ZPE SystemsのNodegrid製品が提供するソリューションは、マイクロサービスアーキテクチャーによって疎結合された複数のサービスを1つの筐体でサービスの集合体として取り扱うことが出来る。
(5) AI(機械学習)のデータ前処理に適したPythonのライブラリをサポート
エッジに求められる重要な要素の1つにデータの前処理がある。例えば、機械学習のモデルがクラウド上にあり、そこに対してエッジがデータを前処理なしで送信すれば異常値、欠損値などもそこに含まれることで機械学習のモデルで正しく学習することが出来なくなる。
そのためにエッジではデータの前処理は必須要件となる。
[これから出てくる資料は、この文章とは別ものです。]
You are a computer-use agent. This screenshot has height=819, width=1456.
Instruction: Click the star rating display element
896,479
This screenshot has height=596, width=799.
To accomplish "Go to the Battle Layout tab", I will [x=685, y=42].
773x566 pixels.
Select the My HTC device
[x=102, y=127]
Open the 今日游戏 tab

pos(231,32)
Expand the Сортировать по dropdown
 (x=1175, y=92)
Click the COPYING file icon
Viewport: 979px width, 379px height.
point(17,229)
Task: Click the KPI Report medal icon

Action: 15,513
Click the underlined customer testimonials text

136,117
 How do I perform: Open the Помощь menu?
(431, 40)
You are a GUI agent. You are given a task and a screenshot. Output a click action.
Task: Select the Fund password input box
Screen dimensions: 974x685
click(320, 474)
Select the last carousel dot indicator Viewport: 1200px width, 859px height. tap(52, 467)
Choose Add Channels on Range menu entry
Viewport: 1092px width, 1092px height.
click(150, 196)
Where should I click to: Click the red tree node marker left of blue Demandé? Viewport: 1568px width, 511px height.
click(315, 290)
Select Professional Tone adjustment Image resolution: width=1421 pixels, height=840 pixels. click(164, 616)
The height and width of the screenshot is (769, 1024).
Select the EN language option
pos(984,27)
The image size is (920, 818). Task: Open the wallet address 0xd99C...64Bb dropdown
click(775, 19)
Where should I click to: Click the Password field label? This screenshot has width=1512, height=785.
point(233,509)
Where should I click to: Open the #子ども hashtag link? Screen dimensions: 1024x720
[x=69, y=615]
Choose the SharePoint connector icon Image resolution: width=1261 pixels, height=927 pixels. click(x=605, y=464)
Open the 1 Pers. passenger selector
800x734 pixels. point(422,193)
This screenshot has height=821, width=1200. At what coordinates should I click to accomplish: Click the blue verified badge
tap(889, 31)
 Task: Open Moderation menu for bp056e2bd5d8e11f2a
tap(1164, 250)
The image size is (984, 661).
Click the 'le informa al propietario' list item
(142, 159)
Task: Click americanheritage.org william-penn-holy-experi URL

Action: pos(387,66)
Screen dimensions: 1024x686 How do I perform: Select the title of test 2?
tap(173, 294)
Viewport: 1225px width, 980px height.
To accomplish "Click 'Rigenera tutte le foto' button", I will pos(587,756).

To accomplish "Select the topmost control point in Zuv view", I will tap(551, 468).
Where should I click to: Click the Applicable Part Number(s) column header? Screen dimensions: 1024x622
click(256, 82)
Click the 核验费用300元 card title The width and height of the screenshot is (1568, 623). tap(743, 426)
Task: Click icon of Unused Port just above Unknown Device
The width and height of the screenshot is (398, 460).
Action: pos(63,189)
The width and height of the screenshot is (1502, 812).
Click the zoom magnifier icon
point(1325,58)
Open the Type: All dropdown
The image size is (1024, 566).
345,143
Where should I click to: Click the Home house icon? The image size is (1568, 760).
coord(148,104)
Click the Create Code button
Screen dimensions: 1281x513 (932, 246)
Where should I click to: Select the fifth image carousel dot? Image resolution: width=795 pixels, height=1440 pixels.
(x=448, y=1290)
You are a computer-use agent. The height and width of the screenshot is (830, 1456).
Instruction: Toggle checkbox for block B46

ZPE SystemsのNodegrid製品はそのデータ前処理に適した言語としてPythonとNumpy, Pandasなどのライブラリをサポートしている。
参考までに、ZPE SystemsのNodegridとクラウドをシームレスにつなぐOSSライブラリーを紹介する。このライブラリを使えば、6種類ComputeやStorage、Load Balancers、DNS、Container、BackupのAPIを使って
AWS,GCP,Azure、OpenStackなどのクラウドを簡単に操作出来る。
これは、Pythonライブラリ「Apache Libcloud 3.0」で公開されている。
追伸:ZPE Systemsは米国のシリコンバレーに拠点を置いており、既にfacebook、Appleをはじめ多くの企業にNodegrid製品を導入し、本格稼働している。この製品はガートナーが推奨のSASE(Secure Access Service Edge)のコンセプトに基づいている。筆者は国内でもこのコンセプトが主流になると確信している。